Es decir, aun en la escuela moralista, debería tolerarse, aunque excepcionalmente, que los políticos se involucren en comportamientos turbios o reñidos con la moral o ética, para buenos fines. No obstante, deberíamos aquí juzgar al político con los mismos estándares que al ciudadano normal.

Por otro lado, para el realista, quien sostiene que la política tiene su propio estándar ético, el político sórdido es juzgado cuando este comportamiento se interpone en sus objetivos políticos, pero no por la sordidez en sí. Luego, se evaluará al político en su adhesión a los estándares internos de su ámbito, incluido su capacidad para participar de manera competente en tratos, negociaciones, coacción o compromisos sucios, sin referencia a la ética en su vida personal. Contrariamente para el moralista, manteniendo el mismo estándar ético entre lo público y lo privado, la sordidez importa, ya que una conducta éticamente deficiente en la vida cotidiana es evidencia de una similar en la vida política.

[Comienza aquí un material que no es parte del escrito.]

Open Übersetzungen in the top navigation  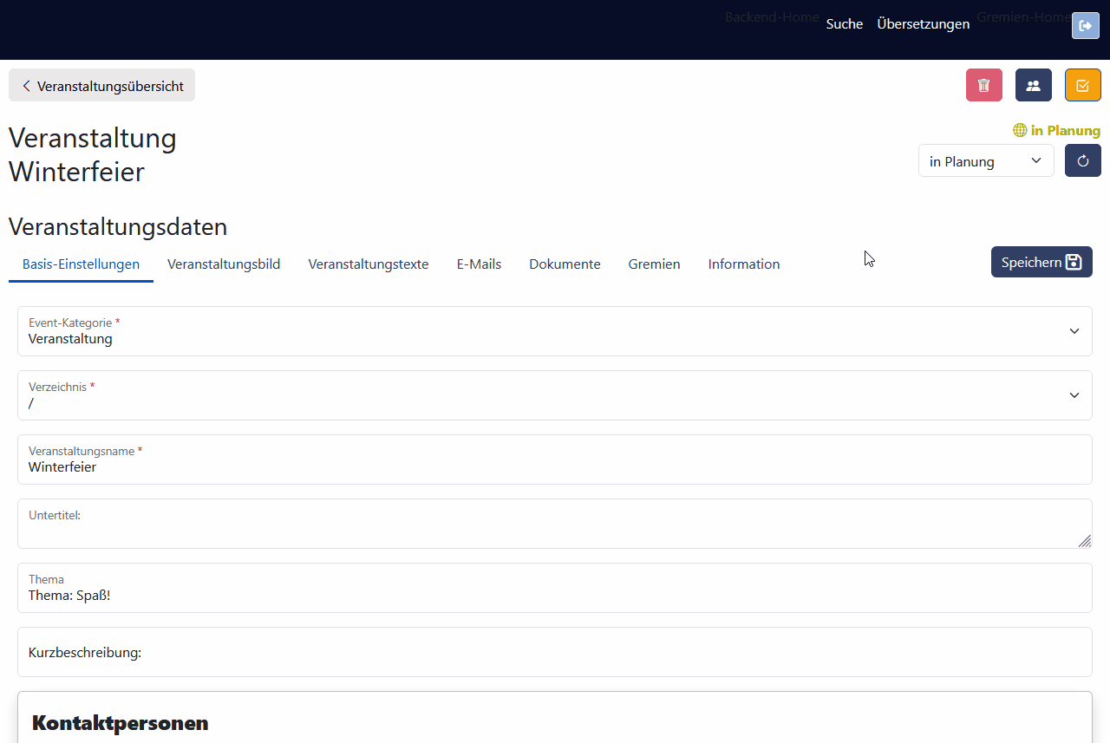coord(923,24)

Dos casos estudiados a nivel internacional, por su excepcionalidad, son el de Thomas Jefferson y John F. Kennedy. El primero, considerado uno de los mejores presidentes de Estados Unidos, quien afirmó que nunca hizo ni aprobó en la vida pública, un solo acto incompatible con la más estricta buena fe; jamás creyendo que había un código de moralidad para un funcionario público y otro diferente para un individuo particular. El segundo, considerado un político por demás competente, pero con una vida personal poco ética e incluso inmoral, y cuya singularidad radica en que la gran mayoría de casos de políticos con vidas privadas reñida con la ética y la moral, trasladan dicho carácter a su comportamiento político resultando en nepotismos, enriquecimiento injustificable, tráfico de influencias, extorción, abusos de cualquier tipo, etc. Es este común traspaso lo que la escuela moralista critica y no el carácter más o menos convencional de la vida particular.

Concluyendo, más allá del debate entre estas dos escuelas podría asegurarse que, en la inmensa mayoría de casos, la visión realista de un “buen” político, conlleva un comportamiento de baja calidad ética en su vida privada. El político que no es ético en lo privado, pero sí en lo público es por demás inusual. Y ello es porque los políticos o dirigentes no son más capaces que el resto de los ciudadanos para desactivar sus rasgos de carácter personal en el ámbito laboral. Más aún, frecuentemente lo exacerban debido a las mayores oportunidades presentadas. Luego, los pragmáticos serían los moralistas y no los realistas, al considerar el carácter ético privado como un indicador del comportamiento del político en la función pública.

Con esto en mente y precisamente en la era de la conexión, información y exposición, habrá que elegir mejor a nuestros líderes o representantes en cualquier ámbito y función, si pretendemos corregir el destino de esta sociedad y del país.